Task requirements
Every line in the listing below from the one with "Instruction: Go back" through the one with "This screenshot has height=697, width=843." is to be reproduced exactly, both ends included; leave out the rest.

Provided information
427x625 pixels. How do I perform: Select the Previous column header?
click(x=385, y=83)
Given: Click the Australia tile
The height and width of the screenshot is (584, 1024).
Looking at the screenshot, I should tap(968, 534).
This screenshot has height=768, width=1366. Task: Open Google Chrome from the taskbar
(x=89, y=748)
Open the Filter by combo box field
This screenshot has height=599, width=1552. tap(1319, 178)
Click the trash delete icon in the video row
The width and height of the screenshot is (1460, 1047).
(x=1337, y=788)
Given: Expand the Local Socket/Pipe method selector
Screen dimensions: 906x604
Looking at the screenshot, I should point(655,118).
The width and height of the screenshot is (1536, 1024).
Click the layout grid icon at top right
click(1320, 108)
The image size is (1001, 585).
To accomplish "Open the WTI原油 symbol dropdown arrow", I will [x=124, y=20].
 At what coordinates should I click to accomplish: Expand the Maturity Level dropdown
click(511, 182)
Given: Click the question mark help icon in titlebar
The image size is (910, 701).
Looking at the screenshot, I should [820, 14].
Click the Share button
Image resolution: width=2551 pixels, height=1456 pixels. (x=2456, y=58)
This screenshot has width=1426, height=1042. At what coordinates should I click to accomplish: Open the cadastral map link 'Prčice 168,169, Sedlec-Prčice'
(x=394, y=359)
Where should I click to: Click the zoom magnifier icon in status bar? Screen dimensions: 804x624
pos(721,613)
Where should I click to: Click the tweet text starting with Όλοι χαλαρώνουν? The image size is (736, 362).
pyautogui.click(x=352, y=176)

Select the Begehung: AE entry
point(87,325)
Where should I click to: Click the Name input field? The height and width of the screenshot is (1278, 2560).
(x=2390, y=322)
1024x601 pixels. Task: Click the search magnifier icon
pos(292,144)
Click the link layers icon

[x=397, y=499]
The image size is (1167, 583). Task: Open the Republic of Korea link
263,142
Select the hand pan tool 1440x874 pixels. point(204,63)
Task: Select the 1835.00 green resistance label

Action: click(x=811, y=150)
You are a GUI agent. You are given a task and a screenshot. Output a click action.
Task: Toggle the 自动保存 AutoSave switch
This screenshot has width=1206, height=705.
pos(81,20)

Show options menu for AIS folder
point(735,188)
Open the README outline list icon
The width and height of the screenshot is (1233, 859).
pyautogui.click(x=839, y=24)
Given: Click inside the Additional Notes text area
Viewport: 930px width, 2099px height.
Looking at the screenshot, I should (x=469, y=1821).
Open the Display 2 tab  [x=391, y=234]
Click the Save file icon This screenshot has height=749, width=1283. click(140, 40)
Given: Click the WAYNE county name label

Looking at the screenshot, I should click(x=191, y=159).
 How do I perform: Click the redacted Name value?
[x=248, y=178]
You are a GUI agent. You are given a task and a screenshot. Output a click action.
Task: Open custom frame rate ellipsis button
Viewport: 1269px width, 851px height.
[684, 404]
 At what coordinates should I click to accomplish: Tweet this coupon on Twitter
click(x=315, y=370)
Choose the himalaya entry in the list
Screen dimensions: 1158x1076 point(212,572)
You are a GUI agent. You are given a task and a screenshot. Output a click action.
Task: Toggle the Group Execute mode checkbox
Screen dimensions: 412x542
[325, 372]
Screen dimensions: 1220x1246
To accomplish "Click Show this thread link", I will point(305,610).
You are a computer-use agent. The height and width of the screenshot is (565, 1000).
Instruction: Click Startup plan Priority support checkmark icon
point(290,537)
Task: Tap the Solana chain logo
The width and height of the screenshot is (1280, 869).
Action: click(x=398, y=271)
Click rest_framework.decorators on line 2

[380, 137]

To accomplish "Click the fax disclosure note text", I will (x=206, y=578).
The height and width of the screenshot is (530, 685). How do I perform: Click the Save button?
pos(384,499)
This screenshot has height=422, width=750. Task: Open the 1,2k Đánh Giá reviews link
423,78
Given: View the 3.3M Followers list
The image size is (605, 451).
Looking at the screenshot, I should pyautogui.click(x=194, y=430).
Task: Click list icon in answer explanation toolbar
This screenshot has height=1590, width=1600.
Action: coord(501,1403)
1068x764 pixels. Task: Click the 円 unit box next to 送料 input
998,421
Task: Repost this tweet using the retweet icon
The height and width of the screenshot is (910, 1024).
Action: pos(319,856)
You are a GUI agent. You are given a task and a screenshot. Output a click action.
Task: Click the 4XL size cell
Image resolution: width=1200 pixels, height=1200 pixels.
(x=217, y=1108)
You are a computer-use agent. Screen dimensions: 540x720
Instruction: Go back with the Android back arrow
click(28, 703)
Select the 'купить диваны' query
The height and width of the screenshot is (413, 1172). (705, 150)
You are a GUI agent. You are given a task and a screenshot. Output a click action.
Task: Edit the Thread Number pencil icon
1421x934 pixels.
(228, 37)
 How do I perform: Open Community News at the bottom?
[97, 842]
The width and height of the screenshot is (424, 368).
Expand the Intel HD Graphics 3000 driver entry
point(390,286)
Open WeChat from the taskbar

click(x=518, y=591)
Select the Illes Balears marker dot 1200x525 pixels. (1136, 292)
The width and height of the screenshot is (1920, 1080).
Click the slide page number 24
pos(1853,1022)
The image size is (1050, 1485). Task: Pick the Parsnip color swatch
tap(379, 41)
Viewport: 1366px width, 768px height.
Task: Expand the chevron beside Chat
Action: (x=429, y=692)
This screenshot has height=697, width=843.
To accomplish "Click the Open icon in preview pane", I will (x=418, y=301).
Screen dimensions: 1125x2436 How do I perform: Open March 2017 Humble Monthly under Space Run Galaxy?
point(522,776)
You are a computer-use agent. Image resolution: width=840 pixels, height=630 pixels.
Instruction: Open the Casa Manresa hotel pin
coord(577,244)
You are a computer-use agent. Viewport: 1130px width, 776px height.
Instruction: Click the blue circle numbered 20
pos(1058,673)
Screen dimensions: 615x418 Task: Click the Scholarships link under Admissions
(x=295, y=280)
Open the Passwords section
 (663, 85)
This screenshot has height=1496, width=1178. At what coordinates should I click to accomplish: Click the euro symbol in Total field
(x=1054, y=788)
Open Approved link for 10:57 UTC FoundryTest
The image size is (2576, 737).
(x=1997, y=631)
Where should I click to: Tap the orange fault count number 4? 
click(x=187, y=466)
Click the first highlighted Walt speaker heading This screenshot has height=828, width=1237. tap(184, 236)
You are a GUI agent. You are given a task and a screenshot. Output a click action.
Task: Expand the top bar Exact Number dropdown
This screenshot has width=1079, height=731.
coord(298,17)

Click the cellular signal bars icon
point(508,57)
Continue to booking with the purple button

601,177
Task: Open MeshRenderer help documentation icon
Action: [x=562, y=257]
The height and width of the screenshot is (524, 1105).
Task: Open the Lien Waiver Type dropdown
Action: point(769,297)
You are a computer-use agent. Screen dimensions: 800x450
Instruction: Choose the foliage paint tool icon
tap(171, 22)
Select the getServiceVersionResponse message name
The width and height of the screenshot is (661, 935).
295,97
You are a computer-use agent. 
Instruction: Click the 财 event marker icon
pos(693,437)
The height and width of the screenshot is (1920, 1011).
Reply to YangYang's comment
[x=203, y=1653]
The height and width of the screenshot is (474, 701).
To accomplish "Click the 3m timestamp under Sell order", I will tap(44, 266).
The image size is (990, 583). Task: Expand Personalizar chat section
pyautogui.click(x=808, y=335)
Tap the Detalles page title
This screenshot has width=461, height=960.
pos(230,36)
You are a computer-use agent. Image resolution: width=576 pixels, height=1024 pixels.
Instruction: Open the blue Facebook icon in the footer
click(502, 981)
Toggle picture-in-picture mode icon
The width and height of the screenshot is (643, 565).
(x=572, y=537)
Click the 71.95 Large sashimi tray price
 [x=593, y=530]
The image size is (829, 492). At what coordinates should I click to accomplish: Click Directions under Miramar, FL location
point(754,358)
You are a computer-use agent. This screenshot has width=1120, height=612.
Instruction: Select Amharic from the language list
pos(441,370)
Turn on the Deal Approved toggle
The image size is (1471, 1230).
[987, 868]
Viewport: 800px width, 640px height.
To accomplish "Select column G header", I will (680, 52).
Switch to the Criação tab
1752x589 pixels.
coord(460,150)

Exercise response
Instruction: Go back with the Android back arrow
click(28, 703)
Select the 'купить диваны' query
The height and width of the screenshot is (413, 1172). (705, 150)
You are a GUI agent. You are given a task and a screenshot. Output a click action.
Task: Edit the Thread Number pencil icon
1421x934 pixels.
(228, 37)
 How do I perform: Open Community News at the bottom?
[97, 842]
The width and height of the screenshot is (424, 368).
Expand the Intel HD Graphics 3000 driver entry
point(390,286)
Open WeChat from the taskbar

click(x=518, y=591)
Select the Illes Balears marker dot 1200x525 pixels. (1136, 292)
The width and height of the screenshot is (1920, 1080).
Click the slide page number 24
pos(1853,1022)
The image size is (1050, 1485). Task: Pick the Parsnip color swatch
tap(379, 41)
Viewport: 1366px width, 768px height.
Task: Expand the chevron beside Chat
Action: (x=429, y=692)
This screenshot has height=697, width=843.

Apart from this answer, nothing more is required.